Uncaged
Page 33
“We’ve got to get you …” She realized he was lying in a puddle of blood.
“Leave me, or they’ll get you. Call 911, get an ambulance down here.”
She peeked around a corner, where the gunshots had come from, and saw a man lying on his back, and more blood on the floor.
West groaned and dug into his pockets, pulled out some keys. “Take my Jeep—get it out of here. There’s a hard drive and some files in the back, it’s everything I took out of the headquarters. Ah, God, my legs are gone.”
Shay crouched next to him. “Gotta get you to a hospital.”
“You’re wasting time,” West said, and clutched her wrist. “I’m not gonna die, but I’m hurt, hit in the side, took out some ribs. The fastest way to get me to a hospital is … you gotta leave me.”
A man shouted from the dead-end hallway. West: “They’re coming—run. Call 911.”
Cruz stepped into the hall with a gun in his hand. He took in West, and the man down the hall. “Jesu Christo …”
West said, “They’re coming, combat guys with guns, get her out of here.”
“No,” Shay said, but West let go of her wrist and Cruz seized her arm, his grip like iron, and pulled.
West had been hit by three of the four shots, one in each leg, so that both were now useless, and one on the left side of his torso. He was on the floor, felt himself drifting into shock—he recognized it, it wasn’t the first time—as a man stood over him and pulled the nylon mask off his face.
Thorne. Thorne was wearing pajamas. He said, “West. Heard you might be a problem.”
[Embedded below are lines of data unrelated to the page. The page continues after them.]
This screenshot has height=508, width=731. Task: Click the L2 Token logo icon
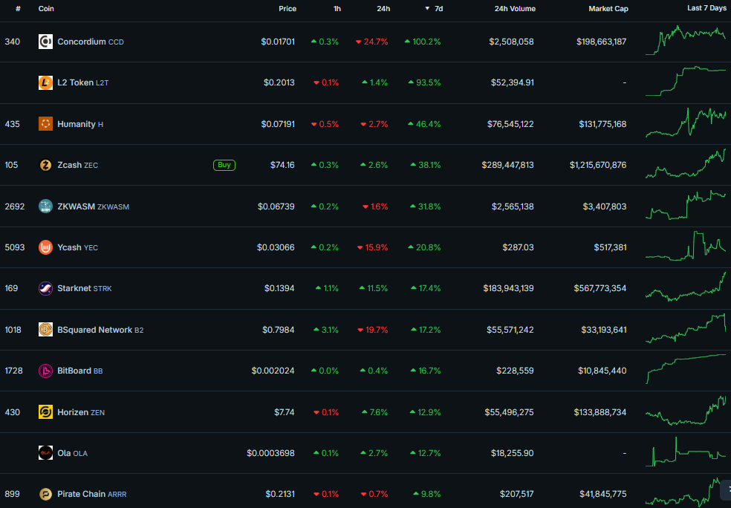pos(45,82)
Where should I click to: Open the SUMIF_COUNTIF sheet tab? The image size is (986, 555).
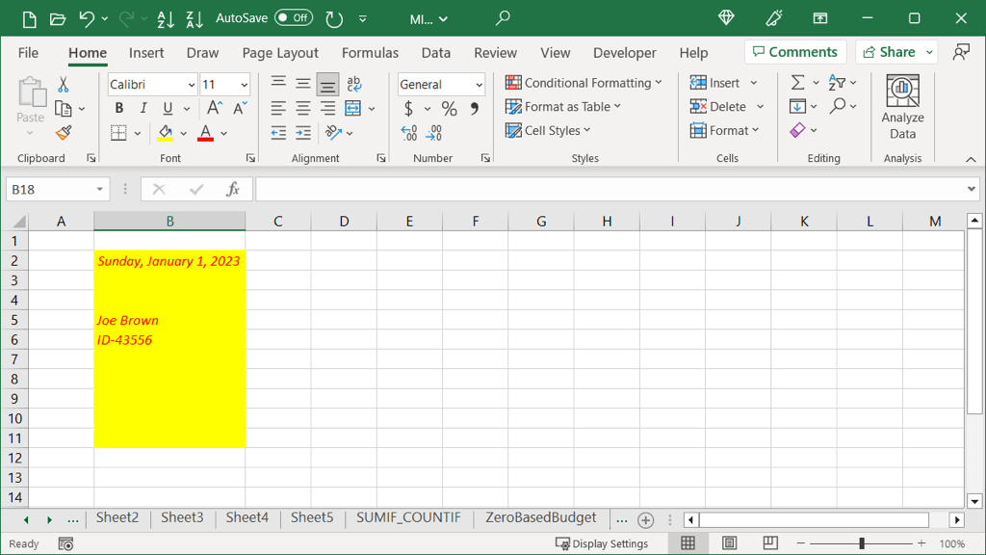(408, 518)
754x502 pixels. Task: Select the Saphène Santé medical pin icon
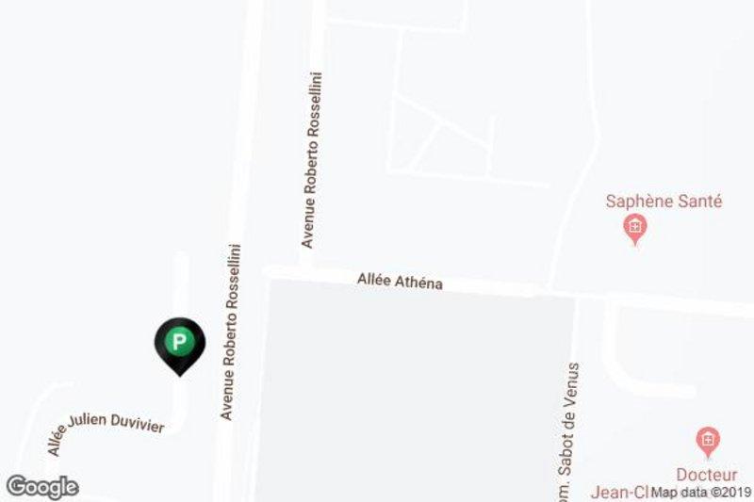coord(635,229)
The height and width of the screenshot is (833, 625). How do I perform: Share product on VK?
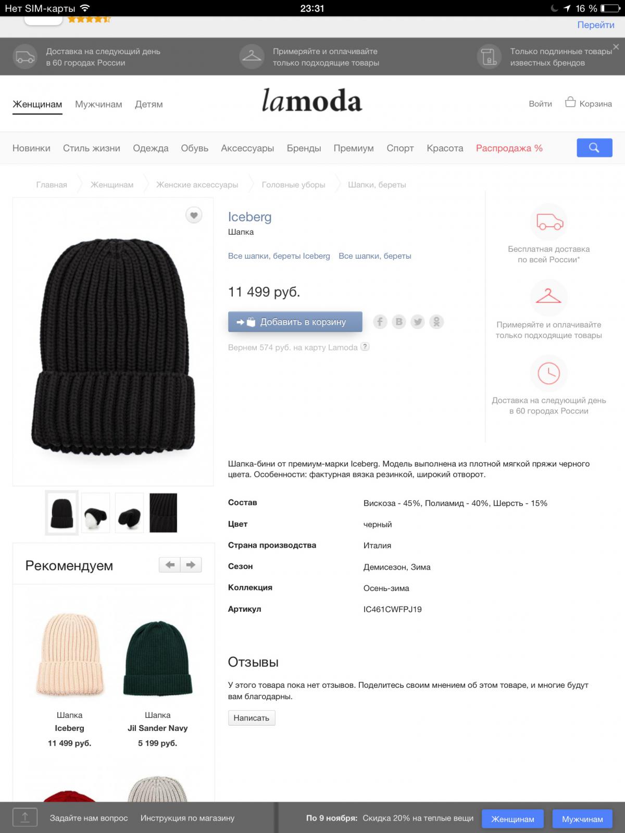point(399,322)
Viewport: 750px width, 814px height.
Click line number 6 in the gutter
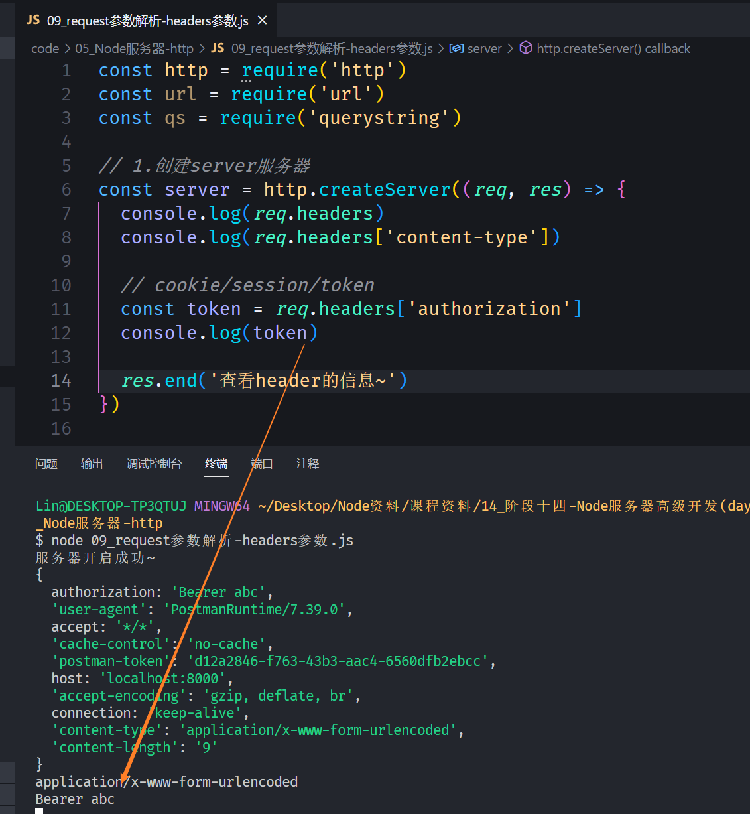click(66, 190)
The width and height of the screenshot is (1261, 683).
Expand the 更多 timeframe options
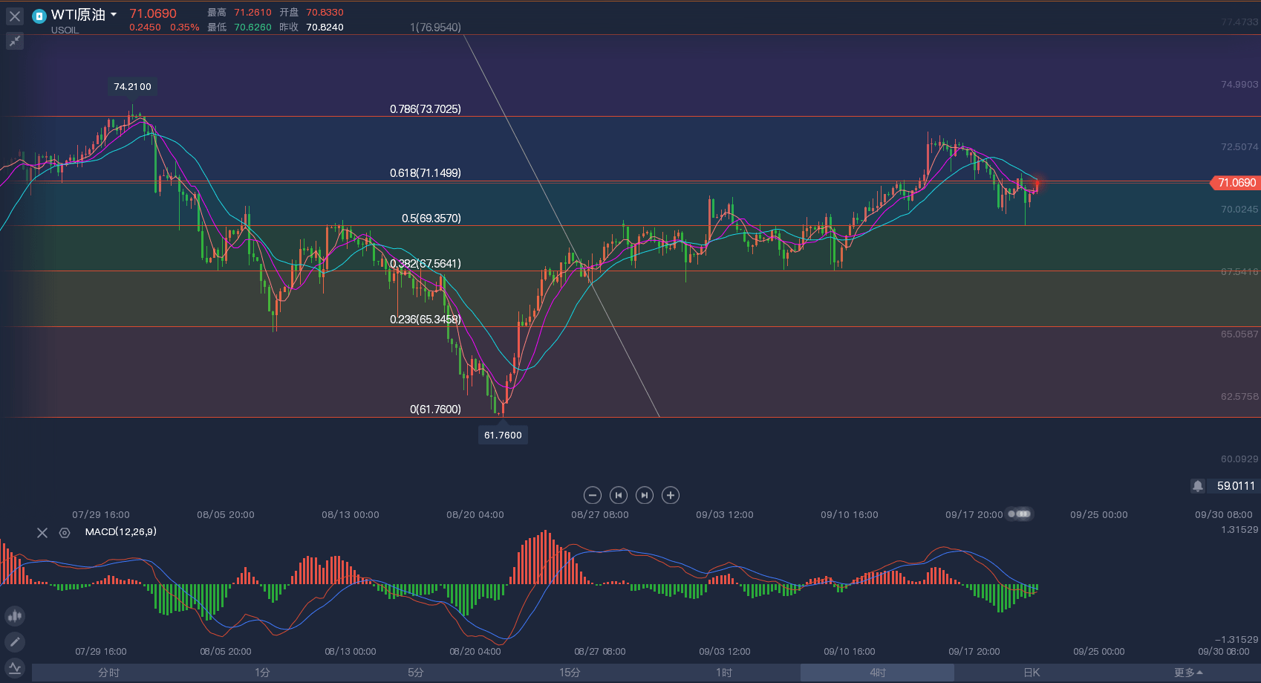[1188, 673]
“Need a couple aspirin, man,” West said.
Thorne said to somebody he couldn’t see, “Get him up to the lobby. Get Jackson up there too, but take it easy with him, he’s bleeding bad. They’ll be calling 911, we need to do this quick.”
There was some talk that West couldn’t make out, and then he felt himself being strapped to a dolly—he suspected it was the same one they’d used to knock down the doors. He was taken down the hallway, through a door, then up in an elevator. Couldn’t feel much … starting to fade deeper into shock.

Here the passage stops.